[Input for this task — start]

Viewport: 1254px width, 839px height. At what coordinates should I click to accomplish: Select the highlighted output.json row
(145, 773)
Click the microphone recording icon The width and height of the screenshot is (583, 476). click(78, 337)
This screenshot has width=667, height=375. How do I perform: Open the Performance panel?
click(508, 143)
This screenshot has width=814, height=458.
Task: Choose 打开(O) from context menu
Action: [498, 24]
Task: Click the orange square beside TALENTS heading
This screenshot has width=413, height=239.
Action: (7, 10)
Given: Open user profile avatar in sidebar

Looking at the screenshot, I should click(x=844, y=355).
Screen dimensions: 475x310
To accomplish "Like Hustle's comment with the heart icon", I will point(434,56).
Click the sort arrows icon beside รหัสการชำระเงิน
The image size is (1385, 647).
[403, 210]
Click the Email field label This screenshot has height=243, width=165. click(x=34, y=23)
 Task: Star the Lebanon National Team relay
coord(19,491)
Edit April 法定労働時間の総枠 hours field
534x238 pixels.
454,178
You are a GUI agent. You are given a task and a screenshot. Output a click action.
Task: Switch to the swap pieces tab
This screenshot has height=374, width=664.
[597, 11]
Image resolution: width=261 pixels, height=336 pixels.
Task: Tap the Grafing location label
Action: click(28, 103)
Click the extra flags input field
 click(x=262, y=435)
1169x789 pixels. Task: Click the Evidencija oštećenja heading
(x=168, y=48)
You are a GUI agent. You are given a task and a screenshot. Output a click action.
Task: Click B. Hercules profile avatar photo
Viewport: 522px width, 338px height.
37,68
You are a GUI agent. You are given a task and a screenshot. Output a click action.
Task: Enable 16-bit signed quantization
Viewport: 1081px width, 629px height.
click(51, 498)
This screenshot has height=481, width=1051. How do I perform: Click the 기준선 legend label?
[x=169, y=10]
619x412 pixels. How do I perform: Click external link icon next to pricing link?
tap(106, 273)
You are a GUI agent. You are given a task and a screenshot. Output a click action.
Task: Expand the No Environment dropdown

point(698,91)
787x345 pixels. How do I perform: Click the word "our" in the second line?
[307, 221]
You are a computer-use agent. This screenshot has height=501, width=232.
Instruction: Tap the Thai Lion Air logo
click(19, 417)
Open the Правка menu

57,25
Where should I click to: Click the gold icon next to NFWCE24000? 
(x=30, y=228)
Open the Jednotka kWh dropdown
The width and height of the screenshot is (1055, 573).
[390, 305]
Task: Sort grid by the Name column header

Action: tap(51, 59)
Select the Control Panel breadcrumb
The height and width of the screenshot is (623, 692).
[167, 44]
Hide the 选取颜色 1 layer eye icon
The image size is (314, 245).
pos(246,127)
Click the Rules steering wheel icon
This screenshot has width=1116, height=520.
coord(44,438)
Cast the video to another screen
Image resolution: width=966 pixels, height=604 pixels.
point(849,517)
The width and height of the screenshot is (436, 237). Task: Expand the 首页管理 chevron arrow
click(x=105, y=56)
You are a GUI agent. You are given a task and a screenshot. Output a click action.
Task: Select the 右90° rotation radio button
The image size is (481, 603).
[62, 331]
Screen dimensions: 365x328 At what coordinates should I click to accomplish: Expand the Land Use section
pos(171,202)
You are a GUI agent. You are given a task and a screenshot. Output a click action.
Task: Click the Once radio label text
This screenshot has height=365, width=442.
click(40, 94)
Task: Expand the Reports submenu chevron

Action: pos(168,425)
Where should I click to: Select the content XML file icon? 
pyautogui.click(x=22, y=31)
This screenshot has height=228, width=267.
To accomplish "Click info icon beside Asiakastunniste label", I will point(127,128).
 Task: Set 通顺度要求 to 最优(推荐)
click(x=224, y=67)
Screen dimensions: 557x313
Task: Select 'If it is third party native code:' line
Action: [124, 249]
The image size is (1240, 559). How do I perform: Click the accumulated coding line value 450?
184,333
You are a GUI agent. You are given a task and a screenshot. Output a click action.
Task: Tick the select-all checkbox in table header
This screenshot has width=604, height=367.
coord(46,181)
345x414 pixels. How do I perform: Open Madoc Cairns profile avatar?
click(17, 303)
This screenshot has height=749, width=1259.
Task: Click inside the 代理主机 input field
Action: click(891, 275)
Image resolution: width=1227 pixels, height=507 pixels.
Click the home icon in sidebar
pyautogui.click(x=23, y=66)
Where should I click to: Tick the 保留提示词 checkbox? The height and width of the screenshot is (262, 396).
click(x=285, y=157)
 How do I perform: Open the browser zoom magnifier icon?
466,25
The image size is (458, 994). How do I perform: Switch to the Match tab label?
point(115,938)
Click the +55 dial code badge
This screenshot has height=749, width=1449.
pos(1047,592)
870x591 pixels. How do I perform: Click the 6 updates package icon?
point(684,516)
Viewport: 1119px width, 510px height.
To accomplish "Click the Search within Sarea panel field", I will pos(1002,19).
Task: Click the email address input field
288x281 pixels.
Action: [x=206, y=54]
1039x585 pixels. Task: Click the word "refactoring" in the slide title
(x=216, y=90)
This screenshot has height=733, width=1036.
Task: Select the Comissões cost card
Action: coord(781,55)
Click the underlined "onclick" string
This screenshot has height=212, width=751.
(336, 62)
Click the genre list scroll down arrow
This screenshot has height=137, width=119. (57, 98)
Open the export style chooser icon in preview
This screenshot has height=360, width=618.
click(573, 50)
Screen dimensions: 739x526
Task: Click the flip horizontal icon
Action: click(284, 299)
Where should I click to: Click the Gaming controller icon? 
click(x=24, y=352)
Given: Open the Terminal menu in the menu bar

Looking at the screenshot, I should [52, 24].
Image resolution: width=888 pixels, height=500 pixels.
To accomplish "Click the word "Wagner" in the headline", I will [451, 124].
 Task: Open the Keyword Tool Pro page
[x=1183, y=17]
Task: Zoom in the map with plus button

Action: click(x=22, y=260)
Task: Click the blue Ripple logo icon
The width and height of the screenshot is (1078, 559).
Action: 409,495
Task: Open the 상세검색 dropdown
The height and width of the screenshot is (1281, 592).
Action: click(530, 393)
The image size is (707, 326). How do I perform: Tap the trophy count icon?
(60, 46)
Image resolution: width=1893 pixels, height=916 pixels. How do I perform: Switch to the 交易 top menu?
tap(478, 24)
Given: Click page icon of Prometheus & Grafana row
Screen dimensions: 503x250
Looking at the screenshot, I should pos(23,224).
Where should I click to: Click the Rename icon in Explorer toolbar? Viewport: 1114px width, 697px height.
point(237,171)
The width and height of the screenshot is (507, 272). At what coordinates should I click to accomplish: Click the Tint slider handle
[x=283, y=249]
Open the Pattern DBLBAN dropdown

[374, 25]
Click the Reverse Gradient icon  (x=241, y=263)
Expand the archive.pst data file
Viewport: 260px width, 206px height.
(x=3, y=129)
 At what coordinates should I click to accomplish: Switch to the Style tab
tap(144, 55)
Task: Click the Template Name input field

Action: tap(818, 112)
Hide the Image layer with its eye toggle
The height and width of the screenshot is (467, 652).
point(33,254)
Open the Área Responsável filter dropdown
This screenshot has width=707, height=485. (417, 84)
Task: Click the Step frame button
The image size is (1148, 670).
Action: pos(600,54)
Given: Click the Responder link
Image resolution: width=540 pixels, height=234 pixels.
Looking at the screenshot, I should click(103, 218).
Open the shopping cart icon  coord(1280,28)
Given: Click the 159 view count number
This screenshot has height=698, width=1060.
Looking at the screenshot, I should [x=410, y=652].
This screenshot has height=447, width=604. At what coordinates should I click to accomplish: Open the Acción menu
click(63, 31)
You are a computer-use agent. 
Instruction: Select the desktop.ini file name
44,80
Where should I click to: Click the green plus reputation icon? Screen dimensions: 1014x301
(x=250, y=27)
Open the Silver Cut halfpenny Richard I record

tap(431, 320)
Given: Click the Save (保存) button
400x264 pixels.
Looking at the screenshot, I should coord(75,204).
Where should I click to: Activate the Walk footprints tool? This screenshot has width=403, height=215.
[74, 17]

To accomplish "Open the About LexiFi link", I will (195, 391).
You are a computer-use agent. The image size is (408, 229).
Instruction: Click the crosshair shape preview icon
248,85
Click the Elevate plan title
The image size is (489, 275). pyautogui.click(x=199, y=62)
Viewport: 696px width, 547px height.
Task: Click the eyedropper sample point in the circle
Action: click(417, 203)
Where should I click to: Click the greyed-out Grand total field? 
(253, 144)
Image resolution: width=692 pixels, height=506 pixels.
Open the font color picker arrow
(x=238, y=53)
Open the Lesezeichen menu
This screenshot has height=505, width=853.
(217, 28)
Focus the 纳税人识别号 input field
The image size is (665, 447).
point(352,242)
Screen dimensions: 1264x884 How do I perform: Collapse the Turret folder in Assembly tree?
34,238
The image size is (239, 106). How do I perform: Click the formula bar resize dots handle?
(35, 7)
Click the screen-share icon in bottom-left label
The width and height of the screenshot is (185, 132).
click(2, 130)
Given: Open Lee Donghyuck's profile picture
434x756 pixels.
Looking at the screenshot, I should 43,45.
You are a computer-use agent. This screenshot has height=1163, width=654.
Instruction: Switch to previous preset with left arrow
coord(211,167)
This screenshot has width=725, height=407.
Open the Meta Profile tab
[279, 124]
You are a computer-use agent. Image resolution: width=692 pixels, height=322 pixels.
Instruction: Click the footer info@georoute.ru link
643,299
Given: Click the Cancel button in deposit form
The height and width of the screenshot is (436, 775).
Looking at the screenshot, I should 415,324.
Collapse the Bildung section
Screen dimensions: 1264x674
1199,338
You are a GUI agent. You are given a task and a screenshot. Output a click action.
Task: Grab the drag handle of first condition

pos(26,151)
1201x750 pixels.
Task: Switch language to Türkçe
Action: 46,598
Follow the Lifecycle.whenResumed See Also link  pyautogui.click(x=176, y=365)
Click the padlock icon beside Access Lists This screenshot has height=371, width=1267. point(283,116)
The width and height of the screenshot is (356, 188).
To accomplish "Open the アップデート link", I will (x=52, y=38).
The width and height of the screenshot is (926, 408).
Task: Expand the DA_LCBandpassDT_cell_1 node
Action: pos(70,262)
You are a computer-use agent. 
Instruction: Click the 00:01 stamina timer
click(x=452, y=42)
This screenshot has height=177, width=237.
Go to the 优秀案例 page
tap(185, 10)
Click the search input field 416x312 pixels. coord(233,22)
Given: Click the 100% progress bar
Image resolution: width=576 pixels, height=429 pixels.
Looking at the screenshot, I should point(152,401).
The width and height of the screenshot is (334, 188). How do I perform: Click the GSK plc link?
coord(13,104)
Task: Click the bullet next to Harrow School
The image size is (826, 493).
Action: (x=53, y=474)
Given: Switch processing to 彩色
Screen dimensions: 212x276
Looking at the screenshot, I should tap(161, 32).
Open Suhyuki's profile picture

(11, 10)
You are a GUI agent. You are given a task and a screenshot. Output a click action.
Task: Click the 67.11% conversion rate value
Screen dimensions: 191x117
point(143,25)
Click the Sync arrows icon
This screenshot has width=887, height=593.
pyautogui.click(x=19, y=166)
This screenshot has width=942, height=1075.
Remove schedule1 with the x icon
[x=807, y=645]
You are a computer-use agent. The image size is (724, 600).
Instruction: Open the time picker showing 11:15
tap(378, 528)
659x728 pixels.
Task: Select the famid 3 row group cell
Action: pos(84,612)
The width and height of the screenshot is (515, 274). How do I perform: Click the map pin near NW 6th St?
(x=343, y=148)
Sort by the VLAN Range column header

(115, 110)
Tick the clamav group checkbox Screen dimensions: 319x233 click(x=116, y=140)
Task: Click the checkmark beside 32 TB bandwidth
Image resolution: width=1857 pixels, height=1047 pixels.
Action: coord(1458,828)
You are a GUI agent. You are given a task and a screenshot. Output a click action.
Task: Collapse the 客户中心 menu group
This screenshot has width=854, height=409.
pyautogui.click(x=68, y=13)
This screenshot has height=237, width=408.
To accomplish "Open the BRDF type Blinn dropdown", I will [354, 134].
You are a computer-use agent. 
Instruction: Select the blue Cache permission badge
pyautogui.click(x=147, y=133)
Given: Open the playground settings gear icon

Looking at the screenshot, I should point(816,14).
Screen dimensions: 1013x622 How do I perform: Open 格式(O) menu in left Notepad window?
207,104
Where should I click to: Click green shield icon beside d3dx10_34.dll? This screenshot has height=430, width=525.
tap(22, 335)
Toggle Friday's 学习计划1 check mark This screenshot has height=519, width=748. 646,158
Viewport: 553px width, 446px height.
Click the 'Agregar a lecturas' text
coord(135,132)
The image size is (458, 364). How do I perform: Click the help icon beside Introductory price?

[Input for this task — finish]

Using the material above, find each line that holds "radio" and copy that line.

Task: Select the 右90° rotation radio button
Task: Click the Once radio label text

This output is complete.